## SCHRIFTLICHER AUFTRAG 1
Kannst du den Textauszug über ESG im Asset Management von „Bewertung der Auswirkungen“ bis „Strategie eines Unternehmens.“ wiedergeben und dabei „Bedürfnisse“ gegen „Ansprüche“ austauschen?
## SCHRIFTLICHER AUFTRAG 2
Wie geht der Textauszug über ESG im Asset Management nach seinem letzten Satz weiter? Führe ihn fort.

## TEXTAUSZUG
▼

Transformation der Wertschöpfungsketten von Asset-Management-Gesellschaften nötig
Bei Investierenden und Partnern steigt die Nachfrage nach Produkten, die die Umwelt schützen oder ihr zumindest nicht schaden, die gute Arbeitsbedingungen fördern und auch einer nachhaltigen Unternehmensführung entsprechen. Neue Marktteilnehmende nutzen dieses Interesse und unterscheiden sich damit von etablierten Akteuren, die folglich unter Druck stehen, ihre Strategien entsprechend anzupassen.
Auch die Politik und Aufsichtsbehörden haben mittlerweile damit begonnen, Nachhaltigkeitsfaktoren und ESG-Rahmenwerke einzuführen. Dies führt entsprechend zu neuen bzw. geänderten regulatorischen Anforderungen.
Um mit den neuen Entwicklungen Schritt halten zu können, bedürfen die Wertschöpfungsketten von Asset-Management-Gesellschaften einer grundlegenden Transformation – mit Auswirkungen auf Funktionen im Front-, Middle- und Backoffice (Abbildung 1).
Bewertung der Auswirkungen auf die bestehende Strategie und Anpassung des Produktmanagements
Bereits 1987 definierte die Weltkommission für Umwelt und Entwicklung der Vereinten Nationen Nachhaltigkeit als die Befriedigung der Bedürfnisse der Gegenwart, ohne dabei zu riskieren, dass künftige Generationen ihre eigenen Bedürfnisse nicht befriedigen können. Diese Definition von Nachhaltigkeit gilt nach wie vor. Mit ESG wird nun eine ökonomischere Perspektive eingeführt – und zwar durch die Bereitstellung eines Ansatzes zur Integration von Nachhaltigkeitsaspekten in die Strategie eines Unternehmens.
Um dies zu erleichtern, haben die Deutsche Kreditwirtschaft (DK), der Deutsche Derivate Verband (DDV) und der Bundesverband Investment und Asset Management (BVI) gemeinsam ein produktübergreifendes Konzept entwickelt, das es Produktentwickelnden und Emittenten ermöglicht, ihre eigenen Produkte anhand von ESG-Aspekten zu klassifizieren.

▲

## DATENZEILEN
▼

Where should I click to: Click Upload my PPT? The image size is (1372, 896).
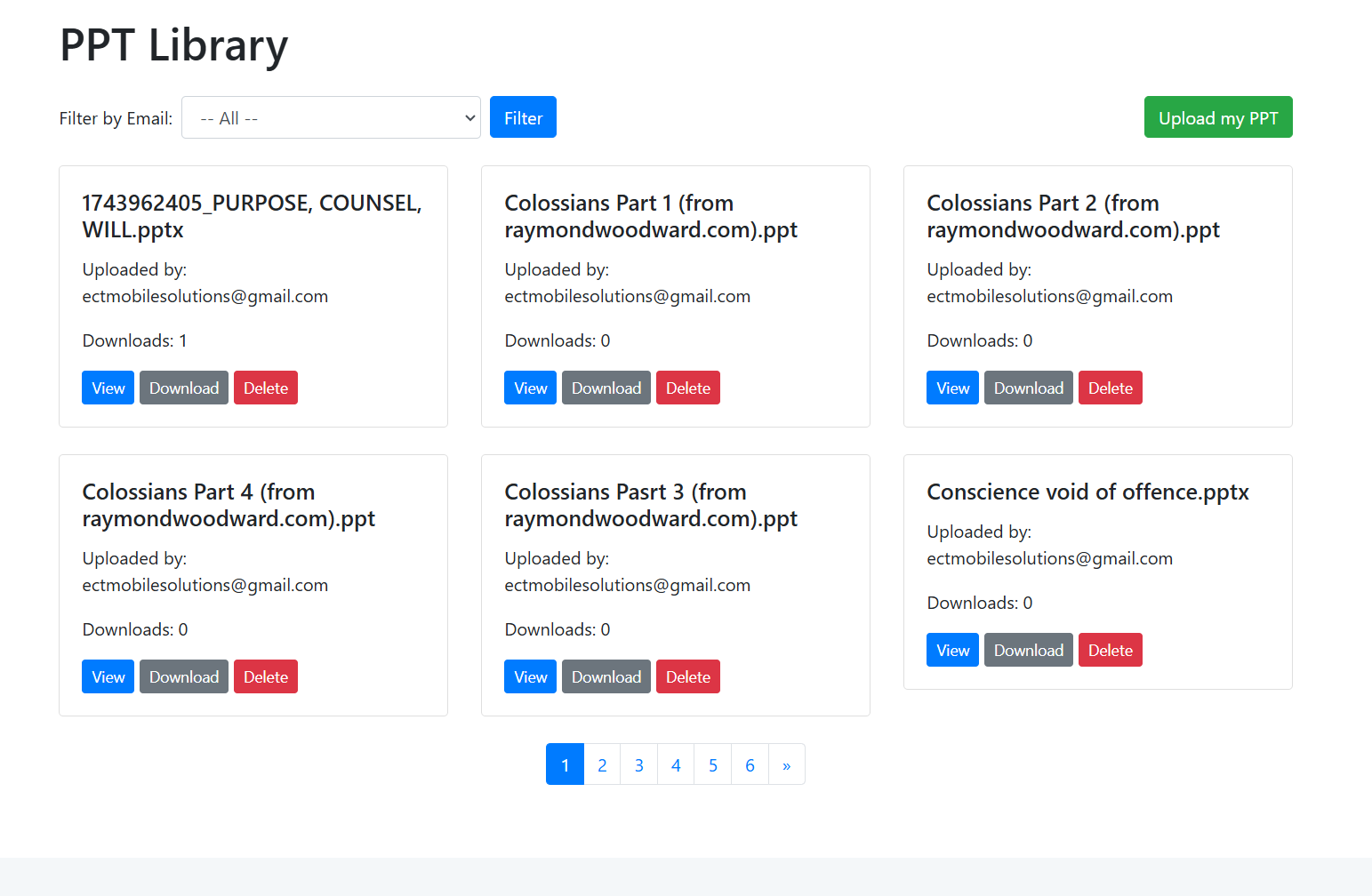[x=1217, y=116]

▲

## ANTWORT 1
Bewertung der Auswirkungen auf die bestehende Strategie und Anpassung des Produktmanagements
Bereits 1987 definierte die Weltkommission für Umwelt und Entwicklung der Vereinten Nationen Nachhaltigkeit als die Befriedigung der Ansprüche der Gegenwart, ohne dabei zu riskieren, dass künftige Generationen ihre eigenen Ansprüche nicht befriedigen können. Diese Definition von Nachhaltigkeit gilt nach wie vor. Mit ESG wird nun eine ökonomischere Perspektive eingeführt – und zwar durch die Bereitstellung eines Ansatzes zur Integration von Nachhaltigkeitsaspekten in die Strategie eines Unternehmens.

## ANTWORT 2
Ihrem Konzept zufolge sind Produkte einer von vier Kategorien zuzuordnen:
- Non-ESG,
- Basic,
- ESG
- und ESG-Impact.
„Non-ESG“-Produkte werden entweder als nicht nachhaltig deklariert oder enthalten keine Angaben zu Auswirkungen auf ESG-Faktoren. Bei Produkten der Kategorie „Basic“ werden Auswirkungen auf ESG-Aspekte berücksichtigt, diese Produkte werden aber nicht explizit als nachhaltige Produkte vermarktet. Produkte der Kategorien „ESG“ und „ESG-Impact“ hingegen werden explizit als nachhaltige Produkte vermarktet und müssen daher strengere Anforderungen erfüllen, dazu zählt die Einhaltung des Global Compact der Vereinten Nationen (Kategorie „ESG“) oder einer dedizierten ESG-Strategie (Kategorie „ESG-Impact“), wie beispielsweise grüne und soziale Anleihen.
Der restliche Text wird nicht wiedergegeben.